Task prompt
The entries should be written out again exactly as they read.

Saved data entries
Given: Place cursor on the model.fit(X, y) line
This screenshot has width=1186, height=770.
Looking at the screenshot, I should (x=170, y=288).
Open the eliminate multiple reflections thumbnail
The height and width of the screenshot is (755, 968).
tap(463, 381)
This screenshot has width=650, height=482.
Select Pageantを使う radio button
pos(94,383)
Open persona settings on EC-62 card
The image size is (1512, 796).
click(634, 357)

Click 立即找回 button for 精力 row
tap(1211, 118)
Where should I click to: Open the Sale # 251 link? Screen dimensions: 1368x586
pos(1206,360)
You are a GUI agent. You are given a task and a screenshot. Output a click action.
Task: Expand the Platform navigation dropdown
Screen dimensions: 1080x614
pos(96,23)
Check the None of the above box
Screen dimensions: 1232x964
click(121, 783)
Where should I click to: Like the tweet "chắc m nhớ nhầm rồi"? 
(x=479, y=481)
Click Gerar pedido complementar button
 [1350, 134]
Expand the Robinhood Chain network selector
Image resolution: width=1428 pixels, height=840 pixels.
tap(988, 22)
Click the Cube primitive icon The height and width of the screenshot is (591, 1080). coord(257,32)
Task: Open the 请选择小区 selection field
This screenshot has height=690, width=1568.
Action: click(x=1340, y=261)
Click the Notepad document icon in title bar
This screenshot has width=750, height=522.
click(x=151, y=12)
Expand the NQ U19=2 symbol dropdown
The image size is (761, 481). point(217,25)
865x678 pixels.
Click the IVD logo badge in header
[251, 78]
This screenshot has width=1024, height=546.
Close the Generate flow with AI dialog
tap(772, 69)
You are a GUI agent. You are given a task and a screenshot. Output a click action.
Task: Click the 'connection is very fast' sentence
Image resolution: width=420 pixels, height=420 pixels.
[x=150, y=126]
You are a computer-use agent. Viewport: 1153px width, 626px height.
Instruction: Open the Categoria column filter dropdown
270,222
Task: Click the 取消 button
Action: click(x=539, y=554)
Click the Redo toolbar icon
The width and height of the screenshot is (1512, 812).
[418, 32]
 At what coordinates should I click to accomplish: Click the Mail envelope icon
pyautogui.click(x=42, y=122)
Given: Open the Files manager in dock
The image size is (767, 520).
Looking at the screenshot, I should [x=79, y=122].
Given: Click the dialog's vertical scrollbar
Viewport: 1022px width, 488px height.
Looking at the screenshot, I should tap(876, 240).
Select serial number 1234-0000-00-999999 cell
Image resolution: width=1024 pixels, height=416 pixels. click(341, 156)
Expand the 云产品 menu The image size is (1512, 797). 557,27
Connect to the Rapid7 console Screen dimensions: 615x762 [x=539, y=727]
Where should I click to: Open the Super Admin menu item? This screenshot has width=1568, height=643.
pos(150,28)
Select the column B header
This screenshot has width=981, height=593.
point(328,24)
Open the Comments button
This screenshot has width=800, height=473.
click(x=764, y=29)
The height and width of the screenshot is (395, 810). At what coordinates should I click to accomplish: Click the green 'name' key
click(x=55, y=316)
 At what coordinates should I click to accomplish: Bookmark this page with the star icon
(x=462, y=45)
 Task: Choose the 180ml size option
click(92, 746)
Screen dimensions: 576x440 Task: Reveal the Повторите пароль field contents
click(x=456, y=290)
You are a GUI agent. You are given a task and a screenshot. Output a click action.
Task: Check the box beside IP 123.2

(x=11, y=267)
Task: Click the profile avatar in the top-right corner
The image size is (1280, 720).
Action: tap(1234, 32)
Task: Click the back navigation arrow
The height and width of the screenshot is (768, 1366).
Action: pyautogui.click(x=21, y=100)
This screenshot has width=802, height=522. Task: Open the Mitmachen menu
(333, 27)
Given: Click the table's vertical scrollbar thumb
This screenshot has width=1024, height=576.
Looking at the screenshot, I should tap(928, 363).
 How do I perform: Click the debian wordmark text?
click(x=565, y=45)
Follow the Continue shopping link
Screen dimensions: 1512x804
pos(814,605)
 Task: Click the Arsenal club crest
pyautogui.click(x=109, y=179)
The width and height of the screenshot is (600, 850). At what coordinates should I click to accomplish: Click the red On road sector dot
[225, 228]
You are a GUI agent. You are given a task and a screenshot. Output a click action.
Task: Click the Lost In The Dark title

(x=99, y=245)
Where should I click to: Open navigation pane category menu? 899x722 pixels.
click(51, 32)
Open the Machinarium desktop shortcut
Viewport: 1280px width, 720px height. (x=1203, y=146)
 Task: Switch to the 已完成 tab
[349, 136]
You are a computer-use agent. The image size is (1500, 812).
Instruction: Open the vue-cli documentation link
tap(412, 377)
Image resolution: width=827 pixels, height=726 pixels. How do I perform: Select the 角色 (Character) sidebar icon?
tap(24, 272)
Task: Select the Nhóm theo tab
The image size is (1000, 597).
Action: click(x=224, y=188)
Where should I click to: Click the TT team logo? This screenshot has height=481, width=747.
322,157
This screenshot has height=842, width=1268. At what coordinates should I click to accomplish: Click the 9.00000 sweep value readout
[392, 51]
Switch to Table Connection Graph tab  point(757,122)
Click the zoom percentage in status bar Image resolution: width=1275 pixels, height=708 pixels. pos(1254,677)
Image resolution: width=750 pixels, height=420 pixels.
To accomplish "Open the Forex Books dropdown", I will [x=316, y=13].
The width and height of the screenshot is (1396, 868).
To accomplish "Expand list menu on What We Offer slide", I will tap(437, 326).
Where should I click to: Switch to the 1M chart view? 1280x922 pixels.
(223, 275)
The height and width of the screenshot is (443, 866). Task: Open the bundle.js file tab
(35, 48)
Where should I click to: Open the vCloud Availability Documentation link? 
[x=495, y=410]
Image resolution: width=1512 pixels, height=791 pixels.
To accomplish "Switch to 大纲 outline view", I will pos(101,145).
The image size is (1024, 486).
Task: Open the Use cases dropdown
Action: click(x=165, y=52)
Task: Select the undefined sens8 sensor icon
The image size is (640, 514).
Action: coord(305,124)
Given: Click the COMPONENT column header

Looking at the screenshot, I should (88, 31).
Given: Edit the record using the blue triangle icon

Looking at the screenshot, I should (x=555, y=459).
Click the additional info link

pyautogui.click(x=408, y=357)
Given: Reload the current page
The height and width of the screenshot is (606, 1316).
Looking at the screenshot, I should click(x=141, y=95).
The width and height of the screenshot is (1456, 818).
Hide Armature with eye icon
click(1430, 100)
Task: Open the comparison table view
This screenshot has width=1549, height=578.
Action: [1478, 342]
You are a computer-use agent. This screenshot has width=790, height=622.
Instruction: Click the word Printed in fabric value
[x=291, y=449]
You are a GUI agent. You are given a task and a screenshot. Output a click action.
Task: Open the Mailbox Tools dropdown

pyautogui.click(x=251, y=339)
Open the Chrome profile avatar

Result below
Given: Place cursor on the model.fit(X, y) line
This screenshot has width=1186, height=770.
Looking at the screenshot, I should (x=170, y=288).
Open the eliminate multiple reflections thumbnail
The height and width of the screenshot is (755, 968).
tap(463, 381)
This screenshot has width=650, height=482.
Select Pageantを使う radio button
pos(94,383)
Open persona settings on EC-62 card
The image size is (1512, 796).
click(634, 357)

Click 立即找回 button for 精力 row
tap(1211, 118)
Where should I click to: Open the Sale # 251 link? Screen dimensions: 1368x586
pos(1206,360)
You are a GUI agent. You are given a task and a screenshot. Output a click action.
Task: Expand the Platform navigation dropdown
Screen dimensions: 1080x614
pos(96,23)
Check the None of the above box
Screen dimensions: 1232x964
click(121, 783)
Where should I click to: Like the tweet "chắc m nhớ nhầm rồi"? 
(x=479, y=481)
Click Gerar pedido complementar button
 [1350, 134]
Expand the Robinhood Chain network selector
Image resolution: width=1428 pixels, height=840 pixels.
tap(988, 22)
Click the Cube primitive icon The height and width of the screenshot is (591, 1080). coord(257,32)
Task: Open the 请选择小区 selection field
This screenshot has height=690, width=1568.
Action: click(x=1340, y=261)
Click the Notepad document icon in title bar
This screenshot has width=750, height=522.
click(x=151, y=12)
Expand the NQ U19=2 symbol dropdown
The image size is (761, 481). point(217,25)
865x678 pixels.
Click the IVD logo badge in header
[251, 78]
This screenshot has width=1024, height=546.
Close the Generate flow with AI dialog
tap(772, 69)
You are a GUI agent. You are given a task and a screenshot. Output a click action.
Task: Click the 'connection is very fast' sentence
Image resolution: width=420 pixels, height=420 pixels.
[x=150, y=126]
You are a computer-use agent. Viewport: 1153px width, 626px height.
Instruction: Open the Categoria column filter dropdown
270,222
Task: Click the 取消 button
Action: click(x=539, y=554)
Click the Redo toolbar icon
The width and height of the screenshot is (1512, 812).
[418, 32]
 At what coordinates should I click to accomplish: Click the Mail envelope icon
pyautogui.click(x=42, y=122)
Given: Open the Files manager in dock
The image size is (767, 520).
Looking at the screenshot, I should [x=79, y=122].
Given: Click the dialog's vertical scrollbar
Viewport: 1022px width, 488px height.
Looking at the screenshot, I should tap(876, 240).
Select serial number 1234-0000-00-999999 cell
Image resolution: width=1024 pixels, height=416 pixels. click(341, 156)
Expand the 云产品 menu The image size is (1512, 797). 557,27
Connect to the Rapid7 console Screen dimensions: 615x762 [x=539, y=727]
Where should I click to: Open the Super Admin menu item? This screenshot has width=1568, height=643.
pos(150,28)
Select the column B header
This screenshot has width=981, height=593.
point(328,24)
Open the Comments button
This screenshot has width=800, height=473.
click(x=764, y=29)
The height and width of the screenshot is (395, 810). At what coordinates should I click to accomplish: Click the green 'name' key
click(x=55, y=316)
 At what coordinates should I click to accomplish: Bookmark this page with the star icon
(x=462, y=45)
 Task: Choose the 180ml size option
click(92, 746)
Screen dimensions: 576x440 Task: Reveal the Повторите пароль field contents
click(x=456, y=290)
You are a GUI agent. You are given a task and a screenshot. Output a click action.
Task: Check the box beside IP 123.2

(x=11, y=267)
Task: Click the profile avatar in the top-right corner
The image size is (1280, 720).
Action: tap(1234, 32)
Task: Click the back navigation arrow
The height and width of the screenshot is (768, 1366).
Action: pyautogui.click(x=21, y=100)
This screenshot has width=802, height=522. Task: Open the Mitmachen menu
(333, 27)
Given: Click the table's vertical scrollbar thumb
This screenshot has width=1024, height=576.
Looking at the screenshot, I should tap(928, 363).
 How do I perform: Click the debian wordmark text?
click(x=565, y=45)
Follow the Continue shopping link
Screen dimensions: 1512x804
pos(814,605)
 Task: Click the Arsenal club crest
pyautogui.click(x=109, y=179)
The width and height of the screenshot is (600, 850). At what coordinates should I click to accomplish: Click the red On road sector dot
[225, 228]
You are a GUI agent. You are given a task and a screenshot. Output a click action.
Task: Click the Lost In The Dark title

(x=99, y=245)
Where should I click to: Open navigation pane category menu? 899x722 pixels.
click(51, 32)
Open the Machinarium desktop shortcut
Viewport: 1280px width, 720px height. (x=1203, y=146)
 Task: Switch to the 已完成 tab
[349, 136]
You are a computer-use agent. The image size is (1500, 812).
Instruction: Open the vue-cli documentation link
tap(412, 377)
Image resolution: width=827 pixels, height=726 pixels. How do I perform: Select the 角色 (Character) sidebar icon?
tap(24, 272)
Task: Select the Nhóm theo tab
The image size is (1000, 597).
Action: click(x=224, y=188)
Where should I click to: Click the TT team logo? This screenshot has height=481, width=747.
322,157
This screenshot has height=842, width=1268. At what coordinates should I click to accomplish: Click the 9.00000 sweep value readout
[392, 51]
Switch to Table Connection Graph tab  point(757,122)
Click the zoom percentage in status bar Image resolution: width=1275 pixels, height=708 pixels. pos(1254,677)
Image resolution: width=750 pixels, height=420 pixels.
To accomplish "Open the Forex Books dropdown", I will [x=316, y=13].
The width and height of the screenshot is (1396, 868).
To accomplish "Expand list menu on What We Offer slide", I will tap(437, 326).
Where should I click to: Switch to the 1M chart view? 1280x922 pixels.
(223, 275)
The height and width of the screenshot is (443, 866). Task: Open the bundle.js file tab
(35, 48)
Where should I click to: Open the vCloud Availability Documentation link? 
[x=495, y=410]
Image resolution: width=1512 pixels, height=791 pixels.
To accomplish "Switch to 大纲 outline view", I will pos(101,145).
The image size is (1024, 486).
Task: Open the Use cases dropdown
Action: click(x=165, y=52)
Task: Select the undefined sens8 sensor icon
The image size is (640, 514).
Action: coord(305,124)
Given: Click the COMPONENT column header

Looking at the screenshot, I should (88, 31).
Given: Edit the record using the blue triangle icon

Looking at the screenshot, I should (x=555, y=459).
Click the additional info link

pyautogui.click(x=408, y=357)
Given: Reload the current page
The height and width of the screenshot is (606, 1316).
Looking at the screenshot, I should click(x=141, y=95).
The width and height of the screenshot is (1456, 818).
Hide Armature with eye icon
click(1430, 100)
Task: Open the comparison table view
This screenshot has width=1549, height=578.
Action: [1478, 342]
You are a computer-use agent. This screenshot has width=790, height=622.
Instruction: Click the word Printed in fabric value
[x=291, y=449]
You are a GUI agent. You are given a task and a screenshot. Output a click action.
Task: Open the Mailbox Tools dropdown

pyautogui.click(x=251, y=339)
Open the Chrome profile avatar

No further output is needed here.